Exercise requirements = Write what comes next in the forum comment criticizing a blog post about LLM reasoning, starting after its last sentence.

Remix.run Logo
dawnofdusk 6 days ago

>but we know that reasoning is an emergent capability!

This is like saying in the 70s that we know only the US is capable of sending a man to the moon. Just because the reasoning developed in a particular context means very little about what the bare minimum requirements for that reasoning are.

Overall I am not a fan of this blogpost. It's telling how long the author gets hung up on a paper making "broad philosophical claims about reasoning", based on what reads to me as fairly typical scientific writing style. It's also telling how highly cherry-picked the quotes they criticize from the paper are. Here is some fuller context:

>An expanding body of analyses reveals that LLMs tend to rely on surface-level semantics and cluesrather than logical procedures (Chen et al., 2025b; Kambhampati, 2024; Lanham et al., 2023; Stechly et al., 2024). LLMs construct superficial chains of logic based on learned token associations, often failing on tasks that deviate from commonsense heuristics or familiar templates (Tang et al., 2023). In the reasoning process, performance degrades sharply when irrelevant clauses are introduced, which indicates that models cannot grasp the underlying logic (Mirzadeh et al., 2024)

Record set =
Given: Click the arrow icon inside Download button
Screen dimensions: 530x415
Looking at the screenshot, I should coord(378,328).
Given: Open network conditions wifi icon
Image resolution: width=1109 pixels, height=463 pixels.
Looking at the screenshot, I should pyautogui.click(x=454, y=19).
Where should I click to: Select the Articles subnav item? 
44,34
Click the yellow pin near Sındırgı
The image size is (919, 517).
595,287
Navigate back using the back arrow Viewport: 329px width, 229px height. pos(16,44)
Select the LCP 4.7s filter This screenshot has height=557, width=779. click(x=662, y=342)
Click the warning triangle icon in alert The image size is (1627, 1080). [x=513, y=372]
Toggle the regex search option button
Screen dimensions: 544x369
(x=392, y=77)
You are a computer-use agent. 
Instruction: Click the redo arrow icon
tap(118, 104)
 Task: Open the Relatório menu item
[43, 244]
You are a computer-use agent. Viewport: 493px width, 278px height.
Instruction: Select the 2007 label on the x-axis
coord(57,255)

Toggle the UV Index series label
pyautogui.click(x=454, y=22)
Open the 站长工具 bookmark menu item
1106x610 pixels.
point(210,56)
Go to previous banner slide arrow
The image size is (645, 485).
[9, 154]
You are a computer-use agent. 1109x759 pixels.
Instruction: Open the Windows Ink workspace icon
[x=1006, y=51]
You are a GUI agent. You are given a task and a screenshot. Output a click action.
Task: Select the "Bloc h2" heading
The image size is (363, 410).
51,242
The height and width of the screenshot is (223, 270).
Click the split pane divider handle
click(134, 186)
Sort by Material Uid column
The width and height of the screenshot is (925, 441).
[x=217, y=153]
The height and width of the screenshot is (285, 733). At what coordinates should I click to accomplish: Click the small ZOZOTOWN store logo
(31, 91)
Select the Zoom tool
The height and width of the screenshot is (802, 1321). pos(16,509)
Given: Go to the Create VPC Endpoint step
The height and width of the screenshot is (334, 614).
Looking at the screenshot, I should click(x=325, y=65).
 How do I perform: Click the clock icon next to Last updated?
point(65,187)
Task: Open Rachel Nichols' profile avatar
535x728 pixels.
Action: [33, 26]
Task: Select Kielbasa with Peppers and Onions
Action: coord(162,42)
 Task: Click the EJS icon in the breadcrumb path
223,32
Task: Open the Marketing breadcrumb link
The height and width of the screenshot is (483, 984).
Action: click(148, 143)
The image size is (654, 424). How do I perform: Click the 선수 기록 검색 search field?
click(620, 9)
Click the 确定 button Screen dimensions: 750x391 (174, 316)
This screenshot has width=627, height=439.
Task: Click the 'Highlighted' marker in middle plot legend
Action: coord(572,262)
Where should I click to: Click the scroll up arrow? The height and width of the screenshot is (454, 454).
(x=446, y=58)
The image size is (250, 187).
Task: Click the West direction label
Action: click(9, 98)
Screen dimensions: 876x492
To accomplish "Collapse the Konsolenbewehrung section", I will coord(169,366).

Written reply =
>Minor and semantically irrelevant perturbations such as distractor phrases or altered symbolic forms can cause significant performance drops in state-of-the-art models (Mirzadeh et al., 2024; Tang et al., 2023). Models often incorporate such irrelevant details into their reasoning, revealing a lack of sensitivity to salient information. Other studies show that models prioritize the surface form of reasoning over logical soundness; in some cases, longer but flawed reasoning paths yield better final answers than shorter, correct ones (Bentham et al., 2024). Similarly, performance does not scale with problem complexity as expected—models may overthink easy problems and give up on harder ones (Shojaee et al., 2025). Another critical concern is the faithfulness of the reasoning process. Intervention-based studies reveal that final answers often remain unchanged even when intermediate steps are falsified or omitted (Lanham et al., 2023), a phenomenon dubbed the illusion of transparency (Bentham et al., 2024; Chen et al., 2025b).

You don't need to be a philosopher to realize that these problems seem quite distinct from the problems with human reasoning. For example, "final answers remain unchanged even when intermediate steps are falsified or omitted"... can humans do this?